Secrets and Pleasure

Author: Frogg

E-mail: hrshellkw@aol.com

Rated: PG

Disclaimer: Not mine. Will return in a much better mood when done.

Summary: A coming of age. Some illusions are broken.

Author's Note: Set before Moria.

 

{ Chapter 2 }

Aragorn followed Legolas down the hill numbly. He'd watched as the Elf ran to the clump of trees with their packs, disappearing into the foliage only to return emptyhanded save a refilled waterskin. The raging thirst that had struck him two days before had been somewhat lessened, but still had him in its thrall.
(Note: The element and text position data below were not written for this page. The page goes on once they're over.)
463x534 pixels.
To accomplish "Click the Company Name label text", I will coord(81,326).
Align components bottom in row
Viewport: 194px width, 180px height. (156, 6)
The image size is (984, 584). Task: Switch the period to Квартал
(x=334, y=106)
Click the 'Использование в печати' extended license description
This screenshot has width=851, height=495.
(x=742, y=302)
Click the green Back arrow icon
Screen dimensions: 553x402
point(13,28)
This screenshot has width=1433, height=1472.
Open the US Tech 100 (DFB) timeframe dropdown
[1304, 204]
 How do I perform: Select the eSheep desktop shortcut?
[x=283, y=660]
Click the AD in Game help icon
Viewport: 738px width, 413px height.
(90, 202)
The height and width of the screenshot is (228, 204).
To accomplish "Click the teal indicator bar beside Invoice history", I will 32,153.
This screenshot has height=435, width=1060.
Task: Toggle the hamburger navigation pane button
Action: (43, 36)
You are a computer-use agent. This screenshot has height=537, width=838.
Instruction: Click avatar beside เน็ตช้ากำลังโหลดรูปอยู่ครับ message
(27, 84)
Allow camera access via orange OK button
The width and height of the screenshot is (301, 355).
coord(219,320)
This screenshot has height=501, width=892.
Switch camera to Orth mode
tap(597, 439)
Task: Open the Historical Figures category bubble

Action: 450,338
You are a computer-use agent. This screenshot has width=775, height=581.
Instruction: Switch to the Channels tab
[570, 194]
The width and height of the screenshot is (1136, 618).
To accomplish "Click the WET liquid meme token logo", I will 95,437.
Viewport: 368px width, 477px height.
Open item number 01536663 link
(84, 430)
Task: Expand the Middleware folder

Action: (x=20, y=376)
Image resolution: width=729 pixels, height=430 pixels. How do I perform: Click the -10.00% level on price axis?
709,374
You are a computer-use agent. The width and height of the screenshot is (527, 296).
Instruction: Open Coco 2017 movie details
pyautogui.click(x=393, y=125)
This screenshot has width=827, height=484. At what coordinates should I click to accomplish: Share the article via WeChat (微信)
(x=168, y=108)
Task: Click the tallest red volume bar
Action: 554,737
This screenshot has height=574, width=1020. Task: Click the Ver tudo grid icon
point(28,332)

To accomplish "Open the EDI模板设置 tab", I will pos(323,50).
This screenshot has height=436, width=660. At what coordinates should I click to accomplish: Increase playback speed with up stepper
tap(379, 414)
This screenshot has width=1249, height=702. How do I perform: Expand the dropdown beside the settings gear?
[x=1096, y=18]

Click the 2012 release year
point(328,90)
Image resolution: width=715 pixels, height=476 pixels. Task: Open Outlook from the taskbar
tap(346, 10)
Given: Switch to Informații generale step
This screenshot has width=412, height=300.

Elven curses spilled from his lips at his own inability to identify his illness.

"Aragorn?" Legolas stopped, turned, gazed up at him in concern.

Aragorn shook his head slightly. "I'm all right."

Legolas nodded and turned to continue his descent. "Is the water helping?" At Aragorn's noise of confusion, he went on. "Do you feel any better?"

Nodding, Aragorn had to wonder at his friend's tone; it sounded like the Elf had personal experience with just how much of a difference water made to this malady.

He blinked. Blinked again, coming to a sudden stop in the tall grass, unaware that Legolas had heard and stopped with him, turning to watch the flickers of understanding cross his face. If Legolas knew personally, then this was no illness.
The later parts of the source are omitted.